• _What is being asked_
Copy every line of the listing below verbatim, with no changes.

• _Raw records_
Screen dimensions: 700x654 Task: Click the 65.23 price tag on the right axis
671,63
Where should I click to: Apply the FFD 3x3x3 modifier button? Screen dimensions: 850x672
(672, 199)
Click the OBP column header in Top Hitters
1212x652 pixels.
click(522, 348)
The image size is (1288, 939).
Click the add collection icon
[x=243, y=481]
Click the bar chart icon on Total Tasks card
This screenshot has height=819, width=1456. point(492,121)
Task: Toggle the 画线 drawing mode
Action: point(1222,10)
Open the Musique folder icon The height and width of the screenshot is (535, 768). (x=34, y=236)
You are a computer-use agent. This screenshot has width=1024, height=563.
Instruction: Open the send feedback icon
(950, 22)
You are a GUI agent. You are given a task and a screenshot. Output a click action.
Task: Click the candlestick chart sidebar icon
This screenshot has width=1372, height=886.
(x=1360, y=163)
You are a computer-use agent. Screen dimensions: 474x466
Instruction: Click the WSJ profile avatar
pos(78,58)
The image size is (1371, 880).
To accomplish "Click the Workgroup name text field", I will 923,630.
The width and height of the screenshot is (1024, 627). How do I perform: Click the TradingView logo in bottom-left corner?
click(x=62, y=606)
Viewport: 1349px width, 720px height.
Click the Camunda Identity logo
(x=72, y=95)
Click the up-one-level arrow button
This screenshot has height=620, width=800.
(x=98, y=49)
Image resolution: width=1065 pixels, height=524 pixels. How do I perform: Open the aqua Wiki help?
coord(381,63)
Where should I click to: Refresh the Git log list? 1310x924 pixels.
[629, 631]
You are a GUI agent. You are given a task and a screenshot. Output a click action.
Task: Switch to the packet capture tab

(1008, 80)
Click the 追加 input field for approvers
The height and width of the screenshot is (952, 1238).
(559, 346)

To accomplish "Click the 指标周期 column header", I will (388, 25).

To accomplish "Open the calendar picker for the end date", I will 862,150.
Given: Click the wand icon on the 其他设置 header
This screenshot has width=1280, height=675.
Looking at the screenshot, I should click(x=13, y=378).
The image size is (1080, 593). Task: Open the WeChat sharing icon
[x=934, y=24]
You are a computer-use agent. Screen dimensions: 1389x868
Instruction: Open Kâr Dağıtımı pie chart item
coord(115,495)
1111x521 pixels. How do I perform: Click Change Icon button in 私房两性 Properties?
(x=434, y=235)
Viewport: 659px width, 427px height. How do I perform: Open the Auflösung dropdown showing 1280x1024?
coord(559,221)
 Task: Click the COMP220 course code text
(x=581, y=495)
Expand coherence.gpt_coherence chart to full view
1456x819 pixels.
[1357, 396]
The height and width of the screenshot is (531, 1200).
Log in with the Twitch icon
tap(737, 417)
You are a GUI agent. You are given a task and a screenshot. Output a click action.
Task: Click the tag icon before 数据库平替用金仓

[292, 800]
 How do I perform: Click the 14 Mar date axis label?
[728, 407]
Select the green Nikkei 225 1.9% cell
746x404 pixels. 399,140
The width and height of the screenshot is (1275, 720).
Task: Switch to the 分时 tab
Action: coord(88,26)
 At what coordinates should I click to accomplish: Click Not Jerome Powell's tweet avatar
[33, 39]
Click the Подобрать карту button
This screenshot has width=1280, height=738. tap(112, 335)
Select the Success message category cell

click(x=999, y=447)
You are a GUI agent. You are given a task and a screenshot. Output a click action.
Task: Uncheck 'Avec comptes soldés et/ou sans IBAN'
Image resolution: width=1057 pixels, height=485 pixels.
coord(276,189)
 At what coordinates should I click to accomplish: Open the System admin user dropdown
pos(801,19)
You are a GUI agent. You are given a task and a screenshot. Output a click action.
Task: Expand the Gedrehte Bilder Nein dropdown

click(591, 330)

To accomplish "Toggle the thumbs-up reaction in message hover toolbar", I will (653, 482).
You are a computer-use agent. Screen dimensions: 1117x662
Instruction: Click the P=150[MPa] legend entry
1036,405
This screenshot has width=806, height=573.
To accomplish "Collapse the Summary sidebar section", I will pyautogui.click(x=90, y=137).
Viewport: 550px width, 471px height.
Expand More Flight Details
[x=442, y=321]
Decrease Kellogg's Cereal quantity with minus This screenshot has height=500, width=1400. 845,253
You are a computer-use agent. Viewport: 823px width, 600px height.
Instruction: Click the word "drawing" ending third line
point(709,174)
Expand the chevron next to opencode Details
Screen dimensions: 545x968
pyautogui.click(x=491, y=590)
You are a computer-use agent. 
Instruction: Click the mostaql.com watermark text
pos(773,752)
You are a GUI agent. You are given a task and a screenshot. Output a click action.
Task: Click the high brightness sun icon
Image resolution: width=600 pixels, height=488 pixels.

• _Exercise output_
Screen dimensions: 700x654 Task: Click the 65.23 price tag on the right axis
671,63
Where should I click to: Apply the FFD 3x3x3 modifier button? Screen dimensions: 850x672
(672, 199)
Click the OBP column header in Top Hitters
1212x652 pixels.
click(522, 348)
The image size is (1288, 939).
Click the add collection icon
[x=243, y=481]
Click the bar chart icon on Total Tasks card
This screenshot has height=819, width=1456. point(492,121)
Task: Toggle the 画线 drawing mode
Action: point(1222,10)
Open the Musique folder icon The height and width of the screenshot is (535, 768). (x=34, y=236)
You are a computer-use agent. This screenshot has width=1024, height=563.
Instruction: Open the send feedback icon
(950, 22)
You are a GUI agent. You are given a task and a screenshot. Output a click action.
Task: Click the candlestick chart sidebar icon
This screenshot has width=1372, height=886.
(x=1360, y=163)
You are a computer-use agent. Screen dimensions: 474x466
Instruction: Click the WSJ profile avatar
pos(78,58)
The image size is (1371, 880).
To accomplish "Click the Workgroup name text field", I will 923,630.
The width and height of the screenshot is (1024, 627). How do I perform: Click the TradingView logo in bottom-left corner?
click(x=62, y=606)
Viewport: 1349px width, 720px height.
Click the Camunda Identity logo
(x=72, y=95)
Click the up-one-level arrow button
This screenshot has height=620, width=800.
(x=98, y=49)
Image resolution: width=1065 pixels, height=524 pixels. How do I perform: Open the aqua Wiki help?
coord(381,63)
Where should I click to: Refresh the Git log list? 1310x924 pixels.
[629, 631]
You are a GUI agent. You are given a task and a screenshot. Output a click action.
Task: Switch to the packet capture tab

(1008, 80)
Click the 追加 input field for approvers
The height and width of the screenshot is (952, 1238).
(559, 346)

To accomplish "Click the 指标周期 column header", I will (388, 25).

To accomplish "Open the calendar picker for the end date", I will 862,150.
Given: Click the wand icon on the 其他设置 header
This screenshot has width=1280, height=675.
Looking at the screenshot, I should click(x=13, y=378).
The image size is (1080, 593). Task: Open the WeChat sharing icon
[x=934, y=24]
You are a computer-use agent. Screen dimensions: 1389x868
Instruction: Open Kâr Dağıtımı pie chart item
coord(115,495)
1111x521 pixels. How do I perform: Click Change Icon button in 私房两性 Properties?
(x=434, y=235)
Viewport: 659px width, 427px height. How do I perform: Open the Auflösung dropdown showing 1280x1024?
coord(559,221)
 Task: Click the COMP220 course code text
(x=581, y=495)
Expand coherence.gpt_coherence chart to full view
1456x819 pixels.
[1357, 396]
The height and width of the screenshot is (531, 1200).
Log in with the Twitch icon
tap(737, 417)
You are a GUI agent. You are given a task and a screenshot. Output a click action.
Task: Click the tag icon before 数据库平替用金仓

[292, 800]
 How do I perform: Click the 14 Mar date axis label?
[728, 407]
Select the green Nikkei 225 1.9% cell
746x404 pixels. 399,140
The width and height of the screenshot is (1275, 720).
Task: Switch to the 分时 tab
Action: coord(88,26)
 At what coordinates should I click to accomplish: Click Not Jerome Powell's tweet avatar
[33, 39]
Click the Подобрать карту button
This screenshot has width=1280, height=738. tap(112, 335)
Select the Success message category cell

click(x=999, y=447)
You are a GUI agent. You are given a task and a screenshot. Output a click action.
Task: Uncheck 'Avec comptes soldés et/ou sans IBAN'
Image resolution: width=1057 pixels, height=485 pixels.
coord(276,189)
 At what coordinates should I click to accomplish: Open the System admin user dropdown
pos(801,19)
You are a GUI agent. You are given a task and a screenshot. Output a click action.
Task: Expand the Gedrehte Bilder Nein dropdown

click(591, 330)

To accomplish "Toggle the thumbs-up reaction in message hover toolbar", I will (653, 482).
You are a computer-use agent. Screen dimensions: 1117x662
Instruction: Click the P=150[MPa] legend entry
1036,405
This screenshot has width=806, height=573.
To accomplish "Collapse the Summary sidebar section", I will pyautogui.click(x=90, y=137).
Viewport: 550px width, 471px height.
Expand More Flight Details
[x=442, y=321]
Decrease Kellogg's Cereal quantity with minus This screenshot has height=500, width=1400. 845,253
You are a computer-use agent. Viewport: 823px width, 600px height.
Instruction: Click the word "drawing" ending third line
point(709,174)
Expand the chevron next to opencode Details
Screen dimensions: 545x968
pyautogui.click(x=491, y=590)
You are a computer-use agent. 
Instruction: Click the mostaql.com watermark text
pos(773,752)
You are a GUI agent. You are given a task and a screenshot. Output a click action.
Task: Click the high brightness sun icon
Image resolution: width=600 pixels, height=488 pixels.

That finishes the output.